Telling the story of Emmett Till

Tonight the Bijou gave a free showing of The Untold Story of Emmett Louis Till as part of the offerings to mark Human Rights Week here.

The film is a documentary about a black 14-year old boy from Chicago, Emmett Till, who went to Mississippi in the early nineteen-fifties to visit family. After walking out of a store, he whistled at a white woman whose husband tracked him down at his great-uncle's home that night. The husband and his friend took Emmett out into the night. A witness heard screams from a barn belonging to one of the men and saw one of them.

He was found three days later in a nearby river tied to a heavy machinery fan with barbed wire. After identification by his great-uncle, his body was put in a pine box and the sheriff ordered it buried. Back in Chicago, Emmett's mother pressured the Chicago authorities to stop the burial and have him brought back to Chicago. In one of the most memorable scenes, his mother tells how every part of his face had been mangled. The eyes: one missing, the other on his cheek. The bridge of his nose was broken and gashed. There were two teeth left. His tongue had been cut. They had used an axe and split the top of his head from side to side. Above his ear his head had been shot through. His mother insisted on an open casket, so that everyone could see. Film of the funeral shows people walking past the casket, then rushing outside where they faint with overwhelming disgust, anger, and sorrow onto rickety chairs set up outside the church.

The men who took Emmett Till that night were cleared of both murder and, not even making it past the grand jury stage, of kidnapping. The lawyer for the defendants claims indignantly after the grand jury ruling, not that his clients were innocent all along, but that it was a result of the meddling of the NAACP in the internal affairs of Mississippi.

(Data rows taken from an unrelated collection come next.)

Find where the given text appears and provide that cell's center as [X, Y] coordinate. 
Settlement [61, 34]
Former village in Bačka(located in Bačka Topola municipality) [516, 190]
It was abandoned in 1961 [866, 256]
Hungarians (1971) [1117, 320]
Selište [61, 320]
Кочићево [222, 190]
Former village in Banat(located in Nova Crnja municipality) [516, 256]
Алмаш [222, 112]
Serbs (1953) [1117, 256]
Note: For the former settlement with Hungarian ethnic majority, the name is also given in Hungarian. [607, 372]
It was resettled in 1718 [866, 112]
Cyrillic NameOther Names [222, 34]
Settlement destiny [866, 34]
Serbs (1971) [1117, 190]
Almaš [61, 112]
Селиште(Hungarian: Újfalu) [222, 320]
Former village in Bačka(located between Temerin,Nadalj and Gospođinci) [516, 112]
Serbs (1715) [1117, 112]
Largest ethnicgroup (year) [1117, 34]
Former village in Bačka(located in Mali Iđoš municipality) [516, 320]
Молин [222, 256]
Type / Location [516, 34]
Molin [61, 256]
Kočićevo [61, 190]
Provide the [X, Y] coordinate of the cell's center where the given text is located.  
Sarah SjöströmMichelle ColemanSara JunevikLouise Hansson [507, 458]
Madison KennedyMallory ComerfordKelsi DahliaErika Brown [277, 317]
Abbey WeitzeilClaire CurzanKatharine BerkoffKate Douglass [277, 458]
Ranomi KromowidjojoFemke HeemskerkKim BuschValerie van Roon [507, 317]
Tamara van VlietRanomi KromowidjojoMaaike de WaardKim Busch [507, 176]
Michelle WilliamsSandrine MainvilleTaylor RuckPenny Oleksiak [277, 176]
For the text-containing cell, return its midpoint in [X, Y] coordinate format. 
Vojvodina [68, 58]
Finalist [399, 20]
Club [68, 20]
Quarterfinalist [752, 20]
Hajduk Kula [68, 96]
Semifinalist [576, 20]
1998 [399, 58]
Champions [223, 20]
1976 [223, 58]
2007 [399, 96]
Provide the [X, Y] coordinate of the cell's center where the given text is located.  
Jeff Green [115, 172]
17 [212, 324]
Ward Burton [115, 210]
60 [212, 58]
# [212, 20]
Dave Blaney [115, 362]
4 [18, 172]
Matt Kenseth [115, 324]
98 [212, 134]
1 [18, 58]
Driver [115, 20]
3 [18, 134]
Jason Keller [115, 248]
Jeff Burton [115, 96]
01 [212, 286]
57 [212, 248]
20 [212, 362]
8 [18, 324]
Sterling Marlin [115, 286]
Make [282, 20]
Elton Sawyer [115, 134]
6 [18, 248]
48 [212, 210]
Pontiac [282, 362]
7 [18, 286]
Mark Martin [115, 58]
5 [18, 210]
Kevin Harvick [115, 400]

Shortly thereafter the defendants confessed to a journalist for $4000 knowing they couldn't be tried again for the same crime[1].

But his death, and his mother's refusal to cloak the depravity of racial hatred beneath a casket lid, motivated the civil rights movement of the fifties which has led to where we are now. That generation's accomplishments are even more remarkable when I consider how quickly they happened. Emmett Till was killed in the mid fifties. Twenty-five years later I was born and in the space of another twenty-five years the country has progressed so much that the scenes in this film from fifty years ago are almost unrecognizable. There is still a great deal of work to be done and in some ways it's more mundane, more difficult, less dramatic, less rewarding job but it's good to know and see that people change the world for the better even within lifetimes.



[1] As a matter of law, I'm not sure why this would be so only for a grand jury ruling, but law may not have had much to do with it.